The chances of even small steps to improve Cuba-U.S. relations “are complicated in an election year,” Kinnamon conceded, “but I am a person of faith so I always live in hope,” adding that “since 1968 the position of the NCC (on normalization) has been strong and consistent, taken out of our faith position of reconciliation.”

The NCC will continue to press for a review of the sentences ― anywhere from 20 years to life ― levied against the Cuban Five, who were convicted of espionage in the U.S. even though they were monitoring the activities of Cuban expatriate counterrevolutionaries plotting against the Cuban government.

Numerous international human rights organizations have branded the sentences ― four of the five have been imprisoned for 13 years; the fifth, Rene Gonzalez, was “freed” this fall to stringent “supervised release” and is not allowed to leave Florida ― unjust. Kinnamon said “they should not have been tried.”

Of more immediate concern to the churches, Kinnamon said, is the ability of family members to visit the imprisoned Cubans, at least two of whom are U.S. citizens.
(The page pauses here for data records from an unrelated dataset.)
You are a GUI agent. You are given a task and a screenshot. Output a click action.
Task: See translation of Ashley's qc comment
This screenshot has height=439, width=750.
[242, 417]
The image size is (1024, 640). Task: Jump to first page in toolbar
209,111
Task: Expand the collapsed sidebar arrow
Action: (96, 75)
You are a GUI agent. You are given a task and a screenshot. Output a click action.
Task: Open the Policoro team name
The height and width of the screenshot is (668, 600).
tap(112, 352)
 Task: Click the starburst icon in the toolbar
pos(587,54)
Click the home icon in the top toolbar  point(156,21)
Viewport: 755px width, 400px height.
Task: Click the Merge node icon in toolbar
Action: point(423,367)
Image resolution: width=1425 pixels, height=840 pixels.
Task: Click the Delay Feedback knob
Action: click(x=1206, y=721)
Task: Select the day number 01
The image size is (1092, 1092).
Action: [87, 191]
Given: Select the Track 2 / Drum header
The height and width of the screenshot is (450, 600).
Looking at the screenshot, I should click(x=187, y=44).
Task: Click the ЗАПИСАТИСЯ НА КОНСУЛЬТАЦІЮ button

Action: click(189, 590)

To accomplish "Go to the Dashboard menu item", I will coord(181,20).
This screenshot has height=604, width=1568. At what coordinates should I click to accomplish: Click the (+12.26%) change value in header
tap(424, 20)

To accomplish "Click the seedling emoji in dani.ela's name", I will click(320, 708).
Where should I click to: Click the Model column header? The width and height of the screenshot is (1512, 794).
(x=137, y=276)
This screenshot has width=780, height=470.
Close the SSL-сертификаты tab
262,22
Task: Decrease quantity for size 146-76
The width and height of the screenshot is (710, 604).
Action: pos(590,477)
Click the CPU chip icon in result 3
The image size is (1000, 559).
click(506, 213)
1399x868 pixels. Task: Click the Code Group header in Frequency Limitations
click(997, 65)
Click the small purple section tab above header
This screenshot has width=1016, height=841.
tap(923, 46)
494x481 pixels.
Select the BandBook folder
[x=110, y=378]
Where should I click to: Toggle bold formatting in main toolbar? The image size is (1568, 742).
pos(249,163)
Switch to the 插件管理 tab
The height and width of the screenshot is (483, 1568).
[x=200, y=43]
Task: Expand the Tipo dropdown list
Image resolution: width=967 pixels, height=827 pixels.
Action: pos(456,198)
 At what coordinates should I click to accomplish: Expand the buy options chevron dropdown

Two of the wives and all of the men’s children have never been allowed to visit them in prison. “We ache with them for this situation that weighs so heavily,” he said.

Kinnamon said he also raised with Castro the situation of American Alan Gross, who has been held in a Cuban prison for more than a year for allegedly smuggling illegal telecommunications equipment onto the island. “[Members of the NCC delegation] met with Alan Gross and talked about his sense of being unjustly accused and about his concern for his family, several members of which are seriously ill, including his daughter with cancer,” Kinnamon said.

“I raised the Alan Gross case with President Castro,” Kinnamon said. “I am not here to pass judgment but I care about him as a person ― the humanitarian issue.”

Kinnamon said that while political and human rights discussions occupied some of the delegation’s time, “the primary purpose of our visit has been to be in communion and conversation with our church partners here in Cuba.” Kinnamon praised the Cuban Council of Churches, saying that “U.S. churches need the Cuban churches in order to feel whole and complete.”

In times of economic transition in Cuba and “economic tensions” in the U.S., “it is the call to the churches of both countries to offer a word of hope in response to the anxiety and fear in both countries.”